TASK BRIEF » Transcribe every record that appears below, exactly and in full.

DATA SUPPLIED »
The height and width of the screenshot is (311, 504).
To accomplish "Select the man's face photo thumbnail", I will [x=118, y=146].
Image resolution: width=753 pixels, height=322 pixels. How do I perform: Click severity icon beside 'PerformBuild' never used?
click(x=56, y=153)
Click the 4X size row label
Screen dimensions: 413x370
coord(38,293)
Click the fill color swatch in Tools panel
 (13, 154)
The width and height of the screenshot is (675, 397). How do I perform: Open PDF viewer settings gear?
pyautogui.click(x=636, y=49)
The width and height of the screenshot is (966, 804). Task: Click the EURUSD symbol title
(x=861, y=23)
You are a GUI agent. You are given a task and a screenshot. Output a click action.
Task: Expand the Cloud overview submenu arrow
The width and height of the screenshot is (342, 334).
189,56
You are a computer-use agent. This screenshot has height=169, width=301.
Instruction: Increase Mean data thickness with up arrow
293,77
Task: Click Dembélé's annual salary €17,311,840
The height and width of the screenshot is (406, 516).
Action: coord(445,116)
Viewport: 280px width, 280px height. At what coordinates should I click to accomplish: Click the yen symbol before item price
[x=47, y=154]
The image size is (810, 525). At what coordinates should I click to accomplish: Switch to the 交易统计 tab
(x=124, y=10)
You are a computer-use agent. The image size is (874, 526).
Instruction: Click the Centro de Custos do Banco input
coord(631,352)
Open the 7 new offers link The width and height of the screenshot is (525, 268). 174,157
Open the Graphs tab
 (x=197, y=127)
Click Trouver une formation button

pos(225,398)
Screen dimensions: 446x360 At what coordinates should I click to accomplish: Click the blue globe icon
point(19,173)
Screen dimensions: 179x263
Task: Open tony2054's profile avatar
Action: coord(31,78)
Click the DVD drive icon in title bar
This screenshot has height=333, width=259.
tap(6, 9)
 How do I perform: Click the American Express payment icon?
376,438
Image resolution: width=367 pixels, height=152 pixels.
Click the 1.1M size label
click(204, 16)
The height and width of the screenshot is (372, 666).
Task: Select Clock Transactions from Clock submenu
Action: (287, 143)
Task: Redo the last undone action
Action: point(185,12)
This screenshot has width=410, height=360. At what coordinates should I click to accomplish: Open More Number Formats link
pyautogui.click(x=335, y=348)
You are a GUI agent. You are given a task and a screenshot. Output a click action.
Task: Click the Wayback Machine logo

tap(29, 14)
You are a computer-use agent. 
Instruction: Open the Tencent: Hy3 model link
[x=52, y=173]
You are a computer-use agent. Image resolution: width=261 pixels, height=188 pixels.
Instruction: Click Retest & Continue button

EXERCISE ANSWER »
The height and width of the screenshot is (311, 504).
To accomplish "Select the man's face photo thumbnail", I will [x=118, y=146].
Image resolution: width=753 pixels, height=322 pixels. How do I perform: Click severity icon beside 'PerformBuild' never used?
click(x=56, y=153)
Click the 4X size row label
Screen dimensions: 413x370
coord(38,293)
Click the fill color swatch in Tools panel
 (13, 154)
The width and height of the screenshot is (675, 397). How do I perform: Open PDF viewer settings gear?
pyautogui.click(x=636, y=49)
The width and height of the screenshot is (966, 804). Task: Click the EURUSD symbol title
(x=861, y=23)
You are a GUI agent. You are given a task and a screenshot. Output a click action.
Task: Expand the Cloud overview submenu arrow
The width and height of the screenshot is (342, 334).
189,56
You are a computer-use agent. This screenshot has height=169, width=301.
Instruction: Increase Mean data thickness with up arrow
293,77
Task: Click Dembélé's annual salary €17,311,840
The height and width of the screenshot is (406, 516).
Action: coord(445,116)
Viewport: 280px width, 280px height. At what coordinates should I click to accomplish: Click the yen symbol before item price
[x=47, y=154]
The image size is (810, 525). At what coordinates should I click to accomplish: Switch to the 交易统计 tab
(x=124, y=10)
You are a computer-use agent. The image size is (874, 526).
Instruction: Click the Centro de Custos do Banco input
coord(631,352)
Open the 7 new offers link The width and height of the screenshot is (525, 268). 174,157
Open the Graphs tab
 (x=197, y=127)
Click Trouver une formation button

pos(225,398)
Screen dimensions: 446x360 At what coordinates should I click to accomplish: Click the blue globe icon
point(19,173)
Screen dimensions: 179x263
Task: Open tony2054's profile avatar
Action: coord(31,78)
Click the DVD drive icon in title bar
This screenshot has height=333, width=259.
tap(6, 9)
 How do I perform: Click the American Express payment icon?
376,438
Image resolution: width=367 pixels, height=152 pixels.
Click the 1.1M size label
click(204, 16)
The height and width of the screenshot is (372, 666).
Task: Select Clock Transactions from Clock submenu
Action: (287, 143)
Task: Redo the last undone action
Action: point(185,12)
This screenshot has width=410, height=360. At what coordinates should I click to accomplish: Open More Number Formats link
pyautogui.click(x=335, y=348)
You are a GUI agent. You are given a task and a screenshot. Output a click action.
Task: Click the Wayback Machine logo

tap(29, 14)
You are a computer-use agent. 
Instruction: Open the Tencent: Hy3 model link
[x=52, y=173]
You are a computer-use agent. Image resolution: width=261 pixels, height=188 pixels.
Instruction: Click Retest & Continue button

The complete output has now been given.